# Assigned task
Reproduce the whole listing below exactly.

# Source information
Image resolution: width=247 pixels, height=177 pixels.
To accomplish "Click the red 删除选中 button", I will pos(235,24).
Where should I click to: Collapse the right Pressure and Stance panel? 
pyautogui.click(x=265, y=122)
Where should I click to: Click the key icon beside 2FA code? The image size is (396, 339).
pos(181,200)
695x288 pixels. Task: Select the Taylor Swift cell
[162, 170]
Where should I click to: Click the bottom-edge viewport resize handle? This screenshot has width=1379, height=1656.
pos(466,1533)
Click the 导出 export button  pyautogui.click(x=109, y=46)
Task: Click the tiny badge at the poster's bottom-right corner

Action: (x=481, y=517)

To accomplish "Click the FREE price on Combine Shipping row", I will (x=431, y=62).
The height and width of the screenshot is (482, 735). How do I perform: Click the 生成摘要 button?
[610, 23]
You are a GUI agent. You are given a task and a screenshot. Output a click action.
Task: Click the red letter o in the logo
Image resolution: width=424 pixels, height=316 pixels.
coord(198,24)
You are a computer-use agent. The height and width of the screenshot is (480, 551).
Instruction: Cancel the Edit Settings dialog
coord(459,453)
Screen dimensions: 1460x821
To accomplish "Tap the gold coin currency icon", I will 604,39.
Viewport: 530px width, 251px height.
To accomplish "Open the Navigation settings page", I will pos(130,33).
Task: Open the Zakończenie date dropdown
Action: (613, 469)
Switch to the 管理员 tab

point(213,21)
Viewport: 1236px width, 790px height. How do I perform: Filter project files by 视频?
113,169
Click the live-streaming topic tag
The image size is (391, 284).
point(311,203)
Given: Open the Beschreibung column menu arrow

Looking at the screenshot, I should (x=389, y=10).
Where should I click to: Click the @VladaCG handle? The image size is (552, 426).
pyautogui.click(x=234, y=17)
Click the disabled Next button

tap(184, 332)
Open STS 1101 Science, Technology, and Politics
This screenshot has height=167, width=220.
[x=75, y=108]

# Answer below
Image resolution: width=247 pixels, height=177 pixels.
To accomplish "Click the red 删除选中 button", I will pos(235,24).
Where should I click to: Collapse the right Pressure and Stance panel? 
pyautogui.click(x=265, y=122)
Where should I click to: Click the key icon beside 2FA code? The image size is (396, 339).
pos(181,200)
695x288 pixels. Task: Select the Taylor Swift cell
[162, 170]
Where should I click to: Click the bottom-edge viewport resize handle? This screenshot has width=1379, height=1656.
pos(466,1533)
Click the 导出 export button  pyautogui.click(x=109, y=46)
Task: Click the tiny badge at the poster's bottom-right corner

Action: (x=481, y=517)

To accomplish "Click the FREE price on Combine Shipping row", I will (x=431, y=62).
The height and width of the screenshot is (482, 735). How do I perform: Click the 生成摘要 button?
[610, 23]
You are a GUI agent. You are given a task and a screenshot. Output a click action.
Task: Click the red letter o in the logo
Image resolution: width=424 pixels, height=316 pixels.
coord(198,24)
You are a computer-use agent. The height and width of the screenshot is (480, 551).
Instruction: Cancel the Edit Settings dialog
coord(459,453)
Screen dimensions: 1460x821
To accomplish "Tap the gold coin currency icon", I will 604,39.
Viewport: 530px width, 251px height.
To accomplish "Open the Navigation settings page", I will pos(130,33).
Task: Open the Zakończenie date dropdown
Action: (613, 469)
Switch to the 管理员 tab

point(213,21)
Viewport: 1236px width, 790px height. How do I perform: Filter project files by 视频?
113,169
Click the live-streaming topic tag
The image size is (391, 284).
point(311,203)
Given: Open the Beschreibung column menu arrow

Looking at the screenshot, I should (x=389, y=10).
Where should I click to: Click the @VladaCG handle? The image size is (552, 426).
pyautogui.click(x=234, y=17)
Click the disabled Next button

tap(184, 332)
Open STS 1101 Science, Technology, and Politics
This screenshot has height=167, width=220.
[x=75, y=108]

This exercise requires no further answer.